Una vez más, la indignación manifestada en las calles ha sido clave para hacer presión y hacer sentir el rechazo hacia lo que consideramos injusto. Sin embargo, esta expresión colectiva de  la ciudadanía necesita respuestas viables y concretas de las personas que dirigen las instituciones del Estado para que se construyan salidas ante
la coyuntura. Este componente es lo que aún está en proceso. Si bien tenemos una nueva fiscal de la nación, están pendientes la reforma del ministerio público que debe formular el Congreso y las acusaciones constitucionales contra el ex fiscal Chávarry.

Entonces, hoy nos damos cuenta una vez más de lo importante que es organizarnos y estar informados.

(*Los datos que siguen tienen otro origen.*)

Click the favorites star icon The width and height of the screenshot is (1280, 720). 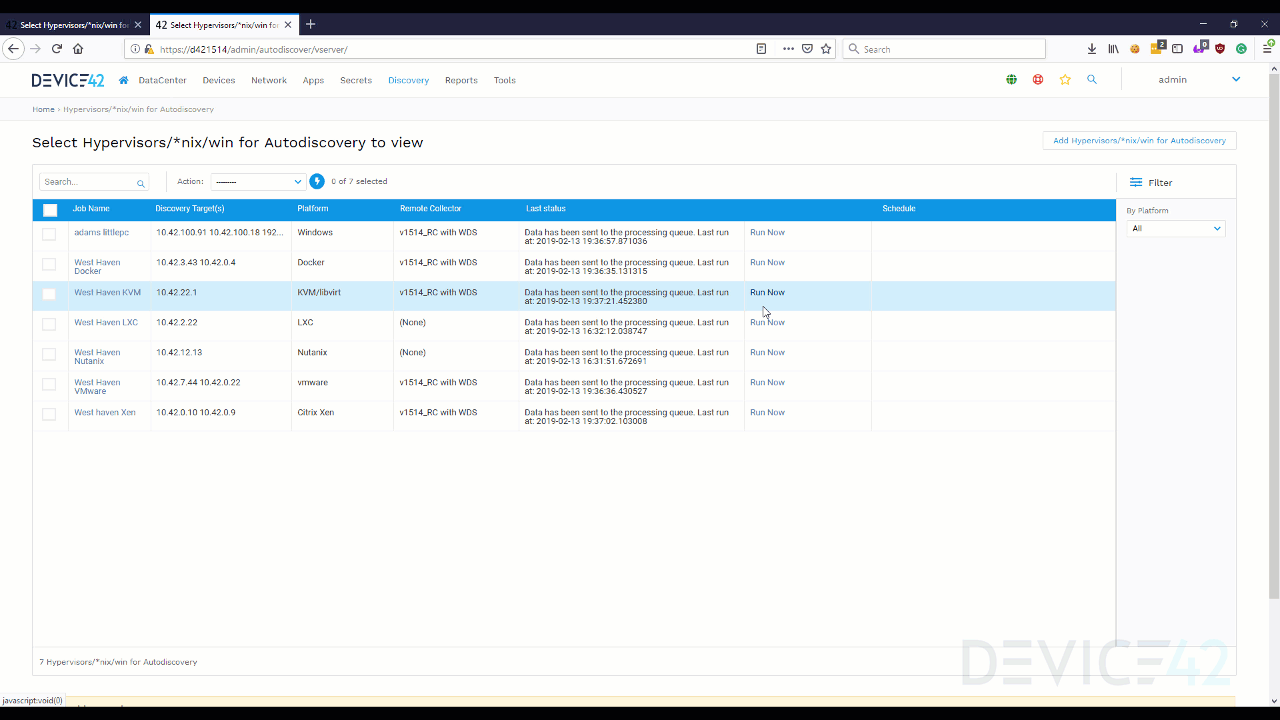pyautogui.click(x=1065, y=79)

Los problemas con el sistema de justicia vienen desde hace mucho tiempo atrás, sin embargo ha sido sumamente relevante que reconozcamos cómo la corrupción afecta nuestra vida diaria. Este delito permite desde el robo millonario
en obras hasta condenas sin efecto en casos de violencia sexual, como lo hemos escuchado en los audios difundidos por IDL-Reporteros.

No olvidemos que para que podamos tener expresión colectiva, primero es necesario estar bien informados. Las movilizaciones han sido posibles por el interés de la ciudadanía en el escenario político; por lo tanto, es imprescindible estar pendientes de los avances y retrocesos sobre los casos que conocemos, conversar con nuestros
amigos, compañeros de trabajo, nuestra familia sobre estos temas, compartir información a través de plataformas digitales, así como convocatorias para construir propuestas o para manifestarnos pacíficamente de diversas formas. Urge que se promueva el fortalecimiento del Ministerio Público y el Poder Judicial, como parte de la lucha contra la corrupción y por la democracia en el Perú, y nos toca a nosotros desterrar las prácticas cotidianas que desde la sociedad toleran la corrupción. No nos rindamos ni bajemos la guardia. Aún queda mucho para ganarle la batalla a la corrupción.